*** Block opens ***
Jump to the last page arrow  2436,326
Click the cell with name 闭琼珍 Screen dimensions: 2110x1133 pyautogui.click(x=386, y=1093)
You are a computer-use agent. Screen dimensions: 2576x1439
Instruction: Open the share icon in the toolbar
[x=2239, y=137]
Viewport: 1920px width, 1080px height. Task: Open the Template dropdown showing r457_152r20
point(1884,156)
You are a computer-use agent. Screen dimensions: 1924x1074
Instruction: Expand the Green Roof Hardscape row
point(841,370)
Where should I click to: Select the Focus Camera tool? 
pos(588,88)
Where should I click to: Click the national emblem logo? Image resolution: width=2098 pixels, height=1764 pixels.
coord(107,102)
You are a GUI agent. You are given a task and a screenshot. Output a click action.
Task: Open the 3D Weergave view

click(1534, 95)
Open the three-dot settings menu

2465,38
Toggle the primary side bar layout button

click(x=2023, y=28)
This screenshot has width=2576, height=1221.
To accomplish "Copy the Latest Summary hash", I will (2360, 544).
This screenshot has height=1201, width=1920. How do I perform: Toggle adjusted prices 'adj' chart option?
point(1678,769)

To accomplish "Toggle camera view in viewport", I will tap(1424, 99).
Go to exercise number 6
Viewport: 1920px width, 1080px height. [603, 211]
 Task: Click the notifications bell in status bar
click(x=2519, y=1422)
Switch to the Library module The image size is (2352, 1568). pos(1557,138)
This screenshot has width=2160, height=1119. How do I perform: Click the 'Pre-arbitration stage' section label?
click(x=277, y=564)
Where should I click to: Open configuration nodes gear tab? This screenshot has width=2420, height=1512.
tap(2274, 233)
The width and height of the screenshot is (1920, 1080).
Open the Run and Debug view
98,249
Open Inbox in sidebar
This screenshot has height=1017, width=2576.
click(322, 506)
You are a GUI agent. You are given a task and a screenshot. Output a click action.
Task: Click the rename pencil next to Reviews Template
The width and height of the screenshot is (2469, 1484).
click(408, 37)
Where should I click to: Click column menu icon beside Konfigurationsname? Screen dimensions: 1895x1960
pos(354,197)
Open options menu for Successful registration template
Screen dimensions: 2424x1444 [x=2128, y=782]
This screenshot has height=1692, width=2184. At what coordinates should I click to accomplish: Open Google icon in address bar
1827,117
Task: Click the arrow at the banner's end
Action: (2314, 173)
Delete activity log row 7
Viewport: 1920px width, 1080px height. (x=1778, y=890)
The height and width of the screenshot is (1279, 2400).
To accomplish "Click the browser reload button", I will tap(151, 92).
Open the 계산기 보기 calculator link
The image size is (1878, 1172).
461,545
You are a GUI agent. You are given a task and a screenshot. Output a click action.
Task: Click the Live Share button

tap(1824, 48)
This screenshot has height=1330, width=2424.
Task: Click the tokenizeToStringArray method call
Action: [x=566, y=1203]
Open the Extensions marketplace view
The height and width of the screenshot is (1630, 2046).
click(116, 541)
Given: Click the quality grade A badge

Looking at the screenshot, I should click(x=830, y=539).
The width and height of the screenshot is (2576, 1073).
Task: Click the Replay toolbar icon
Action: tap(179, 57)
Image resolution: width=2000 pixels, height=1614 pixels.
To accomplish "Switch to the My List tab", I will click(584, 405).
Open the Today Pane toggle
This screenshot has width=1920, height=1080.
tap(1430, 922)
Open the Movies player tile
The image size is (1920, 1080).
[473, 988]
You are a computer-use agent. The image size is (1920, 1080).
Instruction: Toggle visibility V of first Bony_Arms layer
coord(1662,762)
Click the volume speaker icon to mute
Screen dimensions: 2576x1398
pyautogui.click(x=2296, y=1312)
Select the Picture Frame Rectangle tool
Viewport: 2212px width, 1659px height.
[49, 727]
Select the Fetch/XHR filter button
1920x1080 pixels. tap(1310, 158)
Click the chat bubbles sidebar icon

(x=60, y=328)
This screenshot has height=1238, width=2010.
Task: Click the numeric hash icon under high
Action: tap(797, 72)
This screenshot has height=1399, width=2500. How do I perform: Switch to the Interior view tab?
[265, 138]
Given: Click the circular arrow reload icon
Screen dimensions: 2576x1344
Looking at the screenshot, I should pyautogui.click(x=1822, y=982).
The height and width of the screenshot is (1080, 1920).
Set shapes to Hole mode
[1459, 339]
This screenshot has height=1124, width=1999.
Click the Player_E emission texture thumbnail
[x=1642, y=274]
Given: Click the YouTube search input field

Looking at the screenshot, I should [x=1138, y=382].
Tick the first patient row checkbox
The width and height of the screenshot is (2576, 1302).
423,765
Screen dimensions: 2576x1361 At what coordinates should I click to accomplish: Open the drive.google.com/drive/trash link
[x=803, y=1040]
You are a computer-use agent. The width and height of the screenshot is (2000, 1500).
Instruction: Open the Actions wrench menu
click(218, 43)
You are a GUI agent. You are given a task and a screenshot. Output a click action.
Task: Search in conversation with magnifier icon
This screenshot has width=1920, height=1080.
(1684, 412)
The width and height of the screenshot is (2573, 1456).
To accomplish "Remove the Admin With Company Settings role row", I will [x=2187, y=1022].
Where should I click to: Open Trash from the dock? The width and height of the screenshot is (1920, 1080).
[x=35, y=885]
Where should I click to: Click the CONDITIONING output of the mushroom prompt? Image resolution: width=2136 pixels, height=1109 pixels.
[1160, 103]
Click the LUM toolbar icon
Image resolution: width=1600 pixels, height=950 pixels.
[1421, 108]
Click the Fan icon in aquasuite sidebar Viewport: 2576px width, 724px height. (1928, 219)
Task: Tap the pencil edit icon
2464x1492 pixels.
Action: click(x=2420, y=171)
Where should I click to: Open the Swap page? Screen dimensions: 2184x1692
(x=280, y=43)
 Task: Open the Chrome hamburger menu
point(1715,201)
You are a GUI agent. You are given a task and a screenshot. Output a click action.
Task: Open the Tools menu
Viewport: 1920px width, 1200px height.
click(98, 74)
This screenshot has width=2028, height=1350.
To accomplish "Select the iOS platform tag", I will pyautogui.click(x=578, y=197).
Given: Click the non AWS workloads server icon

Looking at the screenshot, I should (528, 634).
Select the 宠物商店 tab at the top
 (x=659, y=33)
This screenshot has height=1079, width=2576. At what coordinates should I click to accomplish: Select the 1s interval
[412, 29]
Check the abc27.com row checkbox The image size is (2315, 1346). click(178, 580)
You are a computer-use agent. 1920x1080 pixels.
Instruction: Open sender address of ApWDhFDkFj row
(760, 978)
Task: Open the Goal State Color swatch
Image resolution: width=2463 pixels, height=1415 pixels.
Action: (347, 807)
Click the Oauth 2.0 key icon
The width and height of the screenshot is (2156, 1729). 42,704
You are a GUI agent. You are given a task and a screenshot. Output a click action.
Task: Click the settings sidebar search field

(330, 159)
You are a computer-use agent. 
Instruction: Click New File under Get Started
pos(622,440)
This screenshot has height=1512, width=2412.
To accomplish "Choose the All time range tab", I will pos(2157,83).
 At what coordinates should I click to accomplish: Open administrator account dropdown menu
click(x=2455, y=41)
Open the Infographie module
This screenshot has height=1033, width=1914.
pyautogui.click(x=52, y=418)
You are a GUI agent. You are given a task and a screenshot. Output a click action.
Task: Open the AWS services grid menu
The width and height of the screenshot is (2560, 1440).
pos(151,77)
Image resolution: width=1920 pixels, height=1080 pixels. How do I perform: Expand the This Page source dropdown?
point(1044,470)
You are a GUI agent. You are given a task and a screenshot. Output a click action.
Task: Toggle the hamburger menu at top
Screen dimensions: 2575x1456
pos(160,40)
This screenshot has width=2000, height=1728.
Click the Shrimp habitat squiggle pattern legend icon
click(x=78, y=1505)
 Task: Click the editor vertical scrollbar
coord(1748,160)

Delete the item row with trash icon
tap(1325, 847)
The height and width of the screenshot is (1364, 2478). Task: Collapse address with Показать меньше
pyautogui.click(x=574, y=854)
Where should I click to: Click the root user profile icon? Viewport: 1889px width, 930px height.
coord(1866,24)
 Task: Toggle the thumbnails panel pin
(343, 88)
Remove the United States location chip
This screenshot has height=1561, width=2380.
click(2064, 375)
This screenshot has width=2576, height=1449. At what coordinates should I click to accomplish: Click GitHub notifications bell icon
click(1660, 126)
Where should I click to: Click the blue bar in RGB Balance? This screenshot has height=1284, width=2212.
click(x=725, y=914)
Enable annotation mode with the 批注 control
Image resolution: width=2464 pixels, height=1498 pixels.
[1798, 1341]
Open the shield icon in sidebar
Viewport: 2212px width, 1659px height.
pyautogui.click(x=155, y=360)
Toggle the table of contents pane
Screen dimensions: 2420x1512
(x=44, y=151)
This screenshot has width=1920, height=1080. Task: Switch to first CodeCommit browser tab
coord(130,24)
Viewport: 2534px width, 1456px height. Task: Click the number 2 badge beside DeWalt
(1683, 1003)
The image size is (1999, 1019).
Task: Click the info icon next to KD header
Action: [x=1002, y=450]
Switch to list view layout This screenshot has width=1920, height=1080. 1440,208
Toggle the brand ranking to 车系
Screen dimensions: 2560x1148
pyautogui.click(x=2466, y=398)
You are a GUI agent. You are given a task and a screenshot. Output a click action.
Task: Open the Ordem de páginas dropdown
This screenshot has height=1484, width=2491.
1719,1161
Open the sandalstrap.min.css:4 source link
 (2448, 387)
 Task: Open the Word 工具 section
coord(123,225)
*** Block closes ***
> _TASK GOAL_
Given the records above, return exactly the lines starting at the line containing "Open options menu" and ending at the line containing "The height and width of the screenshot is (1279, 2400).", including both.

> _YOUR RESPONSE_
Open options menu for Successful registration template
Screen dimensions: 2424x1444 [x=2128, y=782]
This screenshot has height=1692, width=2184. At what coordinates should I click to accomplish: Open Google icon in address bar
1827,117
Task: Click the arrow at the banner's end
Action: (2314, 173)
Delete activity log row 7
Viewport: 1920px width, 1080px height. (x=1778, y=890)
The height and width of the screenshot is (1279, 2400).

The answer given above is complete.